WASHINGTON — The Senate's escalating partisan tug-of-war over judicial confirmations has frayed relationships in the chamber for decades, but Thursday's committee vote on Supreme Court nominee Amy Coney Barrett threatens to sever the rope.
The vote is expected to unfold as it did for previous judicial nominees in the President Donald Trump era. Democrats alone don't have the votes to stop Republicans from advancing Barrett's nomination to the floor, or the final confirmation vote slated for Monday.
But committee Democrats have leveled unusually sharp and personal criticism at Republicans this time. Connecticut Democratic Sen.
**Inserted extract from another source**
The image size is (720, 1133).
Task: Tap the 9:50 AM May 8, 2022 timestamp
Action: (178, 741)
Richard Blumenthal accused committee Republicans of a violation of the Senate's most important unwritten rule: Keeping your word.
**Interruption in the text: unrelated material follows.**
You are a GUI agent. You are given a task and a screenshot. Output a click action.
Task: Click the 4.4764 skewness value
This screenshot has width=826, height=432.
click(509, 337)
Republicans said they blocked President Barack Obama's nominee for nine months ahead of a presidential election four years ago to let voters have a say in who should fill the vacancy, but now have rushed the process for a vote on Barrett just days ahead of the Nov. 3 presidential election.
"You are breaking that word," Blumenthal said during last week's committee meeting. "And with all the rhetoric about precedent and history, and everything else, and about the wrong direction the Senate is going, in essence you're taking another step in that direction."
Democrats and their allies are sending signals that anything less than a no-holds-barred judicial confirmation fight will do any more. Sen. Dianne Feinstein of California, the committee's top Democrat, criticized the rushed Barrett process as breaching "everything we hold dear" at the committee and said it would "create a lot of bad will that doesn't need to be created."
But Feinstein later made the kind of comments that once were somewhat routine in the Senate. She thanked Chairman Lindsey Graham for his fairness — "It leaves one with a lot of hopes, a lot of questions, and even some ideas of some good bipartisan legislation we can put together to make this great country even better," Feinstein said — and later gave him a hug.
Demand Justice, a liberal advocacy group, called for her removal from her committee leadership role for treating "the Republican theft of a Supreme Court seat with kid gloves." Some Democratic senators in hallway interviews and press conferences stopped short of giving Feinstein a full backing.
Missouri Republican Sen. Josh Hawley, a committee member, told CQ Roll Call that Democrats and their allies "wanted her to try and burn Amy Barrett at the stake. They want someone who's going to be a vicious partisan."
While Feinstein may be correct that there are still opportunities for bipartisanship on legislation, judicial confirmations are a different story.